PNG vs JPG: Key Differences

PropertyPNGJPG
CompressionLosslessLossy
TransparencyFull alpha channelNone
Colour depthUp to 48-bit24-bit
File size (photos)LargeSmall
File size (graphics)Small–MediumLarge
Re-save qualityNo degradationDegrades each save
Best content typeScreenshots, logos, iconsPhotographs, complex images
Browser supportUniversalUniversal

When to Use PNG

  • Screenshots and screen captures — sharp text and flat-colour areas compress efficiently
  • Logos and brand assets — especially when a transparent background is needed
  • Graphic design assets, icons, and UI elements
  • Images containing text overlays where crispness is critical
  • Source/master files that will be edited and re-exported later
  • Images with large areas of solid colour (infographics, charts, diagrams)

When to Use JPG

  • Photographs — JPG's lossy compression is imperceptible on complex photographic detail
  • Product images for e-commerce (without transparency requirements)
  • Background images for web pages
  • Social media photos where file size matters
  • Any image with continuous colour gradients (sunsets, skin tones, food photography)
  • When transparency is not required and file size is a priority

File Size Comparison

For photographs, JPG is typically 5–10× smaller than PNG at equivalent visual quality. A 12 MP photo might be 3 MB as PNG and 300 KB as JPG at 85% quality. The comparison reverses for graphics: a logo or screenshot saved as PNG is often smaller than JPG because lossless compression handles flat colours efficiently, while JPG's block-based compression creates visible artefacts on crisp edges and text.

The modern alternative

In most cases, WebP outperforms both PNG and JPG — 25–35% smaller than JPG for photos and 25–45% smaller than PNG for graphics, with transparency support. If browser support allows (95%+ of modern browsers), use WebP instead.

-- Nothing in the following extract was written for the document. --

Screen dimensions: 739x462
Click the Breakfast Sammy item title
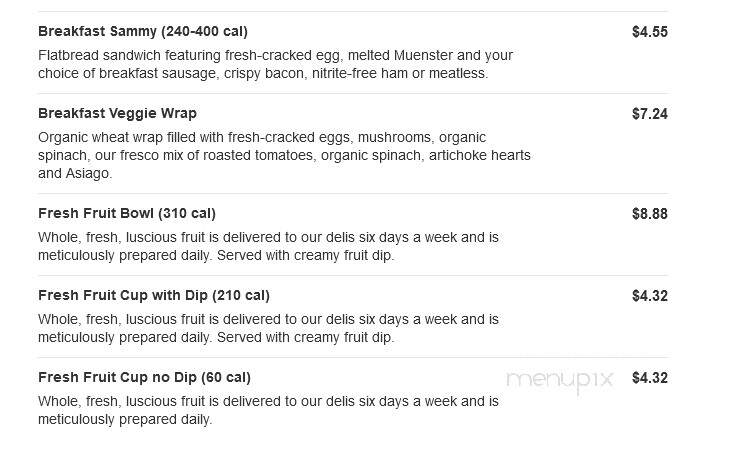click(x=143, y=32)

Converting Between PNG and JPG

Converting PNG to JPG is a one-way lossy process — you permanently discard the lossless quality of the PNG. Do this only when you need a smaller file and transparency is not required. Converting JPG to PNG does not recover any quality — you simply get a lossless container holding the already-compressed JPG pixels. The file will be larger but not higher quality.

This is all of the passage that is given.